[Problem requirements] Type the data below again exactly. Omit all pictures.

─── Records for the task

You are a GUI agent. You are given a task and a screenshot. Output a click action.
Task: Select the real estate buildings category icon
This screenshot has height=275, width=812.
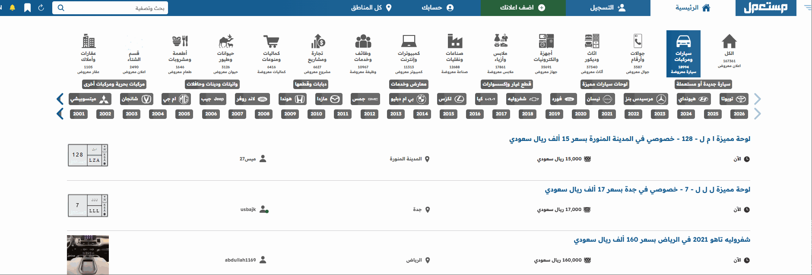tap(89, 42)
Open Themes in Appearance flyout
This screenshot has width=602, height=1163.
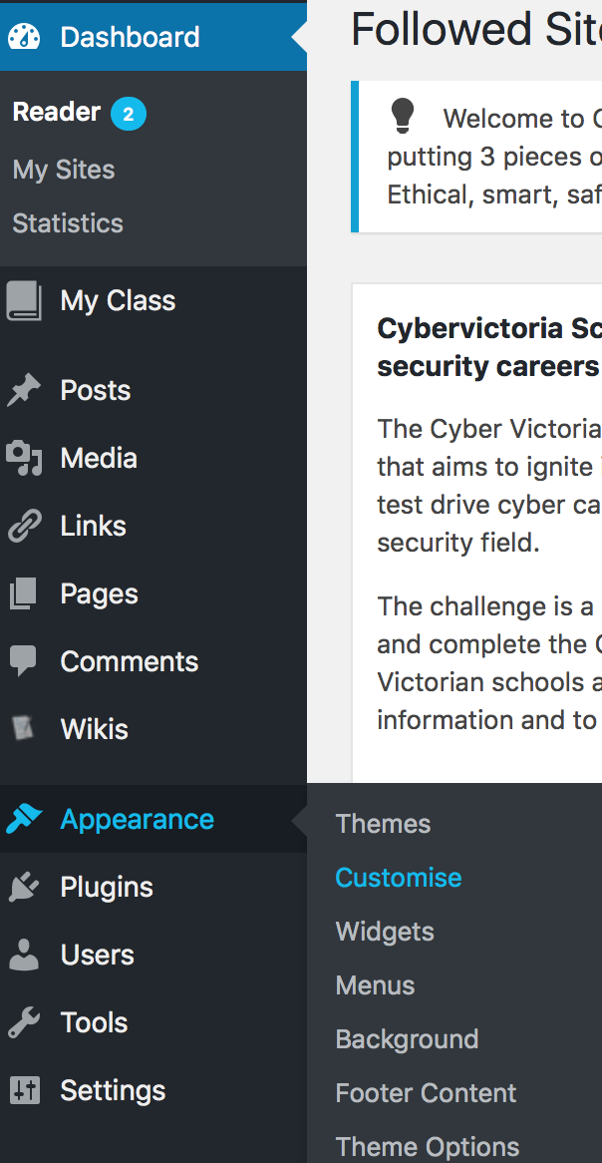(383, 824)
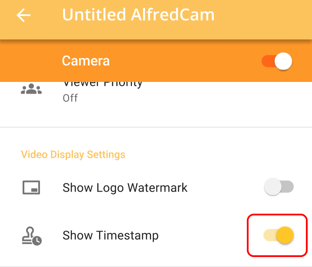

──────

[Result for this task]
You are a GUI agent. You are given a task and a screenshot. Output a click action.
Task: Select the real estate buildings category icon
This screenshot has height=275, width=812.
tap(89, 42)
Open Themes in Appearance flyout
This screenshot has width=602, height=1163.
(383, 824)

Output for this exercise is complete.